Comment expliquer ce sentiment, alors que se profilent à l'horizon des décisions que n'applaudiront sans doute pas la majorité des médecins libéraux ?
Le médecin, confronté chaque jour à la maladie et à des situations sociales difficiles, des cas sociaux souvent douloureux, relativise ses propres difficultés. Ce qui peut éclairer du moins en partie les résultats de ce sondage et la différence notable avec ceux des Français. Les praticiens, malgré leurs problèmes, sont conscients que leur situation est moins difficile que celle que connaissent beaucoup de leurs concitoyens. Ce qui explique sans doute aussi qu'ils sont une majorité notable à affirmer qu'ils conseilleraient à leurs proches de devenir médecin. Ils sont ainsi 56 % contre 43 % à estimer que le métier de médecin reste une profession intéressante à exercer. Ce sont, là encore, les plus jeunes, les moins de 45 ans, qui sont les plus enthousiastes, puisque 64 % d'entre eux (contre 54 % pour les plus de 45 ans) sont prêts à recommander le métier de médecin. À noter que les spécialistes seraient plus nombreux à le faire que les généralistes et que les médecins de la région parisienne semblent les moins « heureux », puisque seuls 48 % d'entre eux conseilleraient à leurs proches d'embrasser la même carrière qu'eux.
Désenchantés.
Mais les médecins dans leur ensemble ne se voilent pas la face. Car s'ils affirment leur optimisme et sont prêts à conseiller à leurs proches le métier de médecin, ils sont dans le même temps très critiques sur la politique du président de la République et du gouvernement en matière de santé et de protection sociale. Ce qui peut sembler paradoxal. Il est clair que les projets des pouvoirs publics inquiètent les médecins, et les derniers échos de la future loi Patients, santé territoires n'y sont sans doute pas pour rien.
Ainsi, seuls 37 % des médecins libéraux contre 38 % en février dernier et surtout 57 % il y a tout juste un an, en septembre 2007, portent un jugement positif sur la politique de santé et de protection sociale définie par Nicolas Sarkozy et conduite par le gouvernement. À l'inverse, 62 % (contre 59 % en février et seulement 39 % il y a un an) la condamnent. Le jugement est sans appel. Même les médecins qui ont voté Sarkozy en mai 2007 avouent leurs réticences et sont aujourd'hui moins tolérants qu'hier, puisque 45 % d'entre eux critiquent les orientations du gouvernement en matière de santé et de protection sociale et que « seulement » 54 % l'approuvent contre 58 % en février et… 76 % il y a un an.
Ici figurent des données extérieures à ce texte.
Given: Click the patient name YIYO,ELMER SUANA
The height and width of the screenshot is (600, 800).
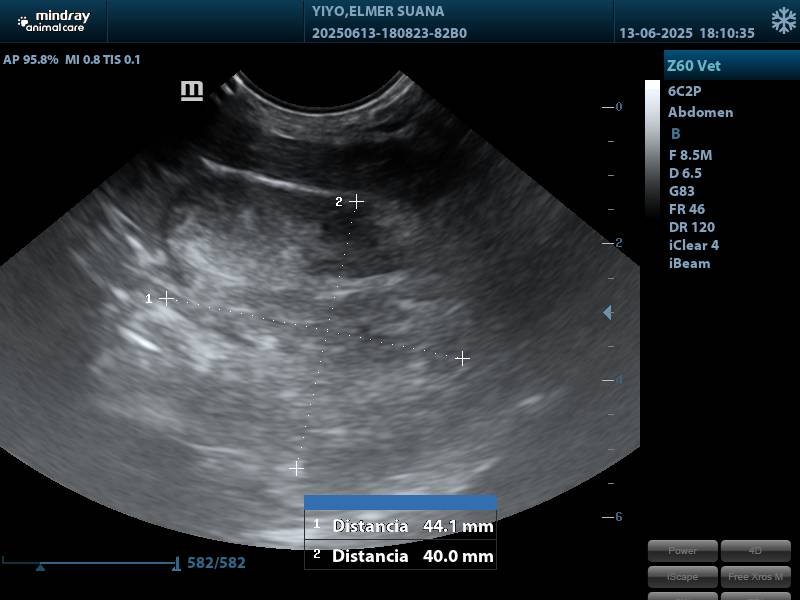Looking at the screenshot, I should point(378,12).
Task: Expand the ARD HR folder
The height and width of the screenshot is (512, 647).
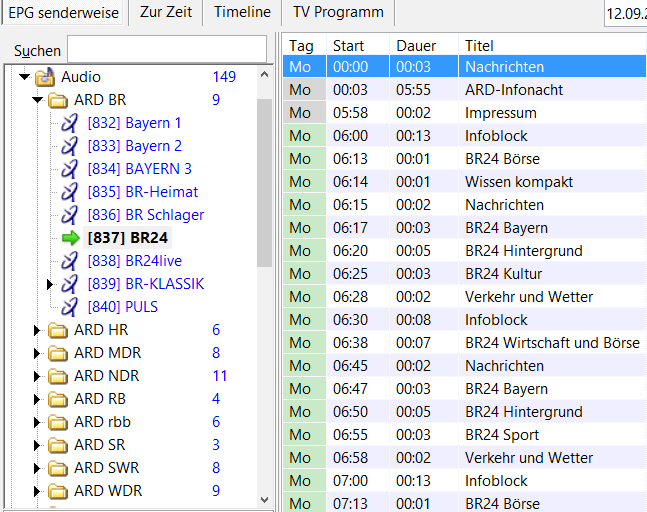Action: point(37,330)
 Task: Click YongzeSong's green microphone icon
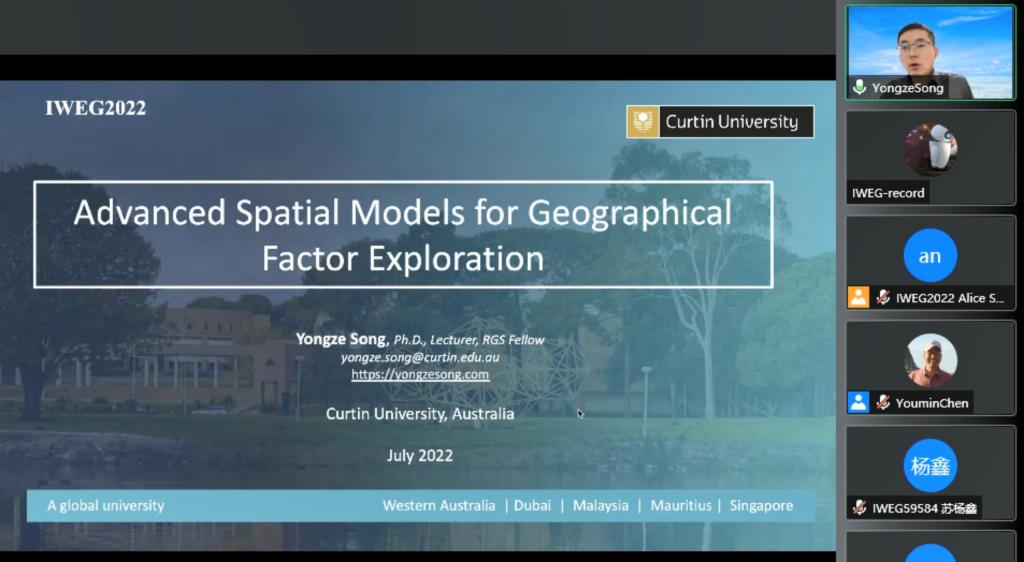coord(859,88)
Le désenchantement est clair, d'autant que – et c'est la première fois que cela apparaît –, dans toutes les catégories d'âge, les opinions négatives de l'ensemble des médecins l'emportent sur les avis positifs.
Ce sentiment de déception se retrouve lorsque l'on demande aux médecins libéraux leur opinion sur la ministre de la Santé. Le résultat est sévère pour Roselyne Bachelot qui, il y a un an, recueillait 53 % d'avis favorables et même 62 % en mai 2007, peu après son arrivée au ministère de la Santé. Aujourd'hui, elle n'obtient que 44 % d'avis favorables (contre 46 % en février dernier). La cote de Roselyne Bachelot ne cesse de se dégrader et il n'est pas certain que cela s'arrange dans les prochains mois, vu les projets du gouvernement et de la ministre de la santé.
(1) Sondage réalisé par l'IFOP pour « le Quotidien du Médecin » à partir d'un échantillon de 402 médecins, 255 généralistes et 147 médecins spécialistes.
La représentativité de l'échantillon a été assurée par la méthode des quotas (sexe, spécialité) après stratification par région et catégorie d'agglomérations. Les interviews ont eu lieu, du 1er au 3 septembre 2008, par téléphone au domicile des personnes interrogées.